— Problem to work on —
Return the exact lines spanning from the line with "The image size is (1456, 819)." through the last line of the entries, boundaries included, and no others.

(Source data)
═══

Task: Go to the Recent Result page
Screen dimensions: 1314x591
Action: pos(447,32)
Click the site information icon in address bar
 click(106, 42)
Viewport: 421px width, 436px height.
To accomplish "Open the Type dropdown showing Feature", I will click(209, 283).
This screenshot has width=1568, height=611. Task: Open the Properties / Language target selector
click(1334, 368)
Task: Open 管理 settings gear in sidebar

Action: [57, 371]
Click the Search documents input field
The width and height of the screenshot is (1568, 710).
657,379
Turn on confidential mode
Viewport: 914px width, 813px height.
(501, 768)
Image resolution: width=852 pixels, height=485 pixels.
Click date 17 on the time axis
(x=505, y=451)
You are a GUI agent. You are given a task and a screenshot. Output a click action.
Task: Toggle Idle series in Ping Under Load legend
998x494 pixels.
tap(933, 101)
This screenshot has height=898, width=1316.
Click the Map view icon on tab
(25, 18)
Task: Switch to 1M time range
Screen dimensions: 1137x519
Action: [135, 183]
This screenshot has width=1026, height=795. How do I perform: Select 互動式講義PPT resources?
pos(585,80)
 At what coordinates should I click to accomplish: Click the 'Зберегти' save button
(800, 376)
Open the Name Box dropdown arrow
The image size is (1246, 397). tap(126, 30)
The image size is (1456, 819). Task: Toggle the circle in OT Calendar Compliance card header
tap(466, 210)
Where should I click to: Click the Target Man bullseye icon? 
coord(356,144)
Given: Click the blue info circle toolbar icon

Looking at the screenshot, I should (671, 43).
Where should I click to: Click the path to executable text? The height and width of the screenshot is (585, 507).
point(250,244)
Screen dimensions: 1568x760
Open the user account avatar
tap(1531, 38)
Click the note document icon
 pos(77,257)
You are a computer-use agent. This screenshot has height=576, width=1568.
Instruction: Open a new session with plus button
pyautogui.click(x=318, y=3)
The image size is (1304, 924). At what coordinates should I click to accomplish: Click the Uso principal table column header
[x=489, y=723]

═══

— Your solution —
The image size is (1456, 819). Task: Toggle the circle in OT Calendar Compliance card header
tap(466, 210)
Where should I click to: Click the Target Man bullseye icon? 
coord(356,144)
Given: Click the blue info circle toolbar icon

Looking at the screenshot, I should (671, 43).
Where should I click to: Click the path to executable text? The height and width of the screenshot is (585, 507).
point(250,244)
Screen dimensions: 1568x760
Open the user account avatar
tap(1531, 38)
Click the note document icon
 pos(77,257)
You are a computer-use agent. This screenshot has height=576, width=1568.
Instruction: Open a new session with plus button
pyautogui.click(x=318, y=3)
The image size is (1304, 924). At what coordinates should I click to accomplish: Click the Uso principal table column header
[x=489, y=723]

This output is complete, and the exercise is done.